Dataset entries:
-*-
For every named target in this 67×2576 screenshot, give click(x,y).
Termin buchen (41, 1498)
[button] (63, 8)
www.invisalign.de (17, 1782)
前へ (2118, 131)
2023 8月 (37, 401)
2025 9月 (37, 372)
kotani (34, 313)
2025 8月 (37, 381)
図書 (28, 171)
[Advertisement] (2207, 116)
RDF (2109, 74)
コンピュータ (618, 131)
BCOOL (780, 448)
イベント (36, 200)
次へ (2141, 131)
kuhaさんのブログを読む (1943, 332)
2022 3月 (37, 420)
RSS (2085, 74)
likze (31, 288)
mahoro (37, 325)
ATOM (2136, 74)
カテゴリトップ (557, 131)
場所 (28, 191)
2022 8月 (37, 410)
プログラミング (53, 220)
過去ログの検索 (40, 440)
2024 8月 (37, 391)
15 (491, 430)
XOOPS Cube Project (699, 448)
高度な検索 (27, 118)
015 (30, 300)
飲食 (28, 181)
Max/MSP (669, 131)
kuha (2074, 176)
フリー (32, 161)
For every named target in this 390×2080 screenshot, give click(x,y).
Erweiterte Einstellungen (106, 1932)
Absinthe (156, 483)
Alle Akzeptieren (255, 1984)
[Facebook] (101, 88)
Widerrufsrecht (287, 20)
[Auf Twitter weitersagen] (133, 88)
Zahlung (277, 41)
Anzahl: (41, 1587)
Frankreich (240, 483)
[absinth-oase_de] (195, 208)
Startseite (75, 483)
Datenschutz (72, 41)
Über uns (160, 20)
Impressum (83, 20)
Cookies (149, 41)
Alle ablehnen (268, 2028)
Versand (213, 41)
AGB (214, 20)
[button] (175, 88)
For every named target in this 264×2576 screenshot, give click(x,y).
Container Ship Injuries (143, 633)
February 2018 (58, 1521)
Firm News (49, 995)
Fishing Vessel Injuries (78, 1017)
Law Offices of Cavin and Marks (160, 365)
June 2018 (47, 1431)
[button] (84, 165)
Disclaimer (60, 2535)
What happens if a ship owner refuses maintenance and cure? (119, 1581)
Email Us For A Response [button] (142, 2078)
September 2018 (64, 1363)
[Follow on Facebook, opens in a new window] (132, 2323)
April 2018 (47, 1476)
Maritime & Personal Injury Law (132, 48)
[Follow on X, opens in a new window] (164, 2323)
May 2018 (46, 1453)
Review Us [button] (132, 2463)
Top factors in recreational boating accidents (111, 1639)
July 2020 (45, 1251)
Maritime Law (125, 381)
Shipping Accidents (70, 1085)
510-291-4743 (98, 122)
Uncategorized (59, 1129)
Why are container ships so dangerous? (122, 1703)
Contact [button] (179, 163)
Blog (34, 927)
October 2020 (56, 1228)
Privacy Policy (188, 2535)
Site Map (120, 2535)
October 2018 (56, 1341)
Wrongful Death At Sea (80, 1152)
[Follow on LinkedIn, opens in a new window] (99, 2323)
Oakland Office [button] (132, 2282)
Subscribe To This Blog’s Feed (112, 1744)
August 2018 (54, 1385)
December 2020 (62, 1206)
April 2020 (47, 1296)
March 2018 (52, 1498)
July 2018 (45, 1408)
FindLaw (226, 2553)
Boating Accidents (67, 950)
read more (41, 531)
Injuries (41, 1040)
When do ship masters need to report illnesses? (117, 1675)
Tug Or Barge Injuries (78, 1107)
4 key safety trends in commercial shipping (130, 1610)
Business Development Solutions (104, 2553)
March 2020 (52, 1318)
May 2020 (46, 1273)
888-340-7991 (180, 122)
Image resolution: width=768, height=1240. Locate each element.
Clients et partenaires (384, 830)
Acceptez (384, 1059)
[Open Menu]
-*-
ASSIGNMENT ::
Your answer must consist only of the lines from the start of the records above through the line with "Anzahl: (41, 1587)", each retyped exactly.

RESULT ::
For every named target in this 67×2576 screenshot, give click(x,y).
Termin buchen (41, 1498)
[button] (63, 8)
www.invisalign.de (17, 1782)
前へ (2118, 131)
2023 8月 (37, 401)
2025 9月 (37, 372)
kotani (34, 313)
2025 8月 (37, 381)
図書 (28, 171)
[Advertisement] (2207, 116)
RDF (2109, 74)
コンピュータ (618, 131)
BCOOL (780, 448)
イベント (36, 200)
次へ (2141, 131)
kuhaさんのブログを読む (1943, 332)
2022 3月 (37, 420)
RSS (2085, 74)
likze (31, 288)
mahoro (37, 325)
ATOM (2136, 74)
カテゴリトップ (557, 131)
場所 (28, 191)
2022 8月 (37, 410)
プログラミング (53, 220)
過去ログの検索 (40, 440)
2024 8月 (37, 391)
15 (491, 430)
XOOPS Cube Project (699, 448)
高度な検索 (27, 118)
015 (30, 300)
飲食 (28, 181)
Max/MSP (669, 131)
kuha (2074, 176)
フリー (32, 161)
For every named target in this 390×2080 screenshot, give click(x,y).
Erweiterte Einstellungen (106, 1932)
Absinthe (156, 483)
Alle Akzeptieren (255, 1984)
[Facebook] (101, 88)
Widerrufsrecht (287, 20)
[Auf Twitter weitersagen] (133, 88)
Zahlung (277, 41)
Anzahl: (41, 1587)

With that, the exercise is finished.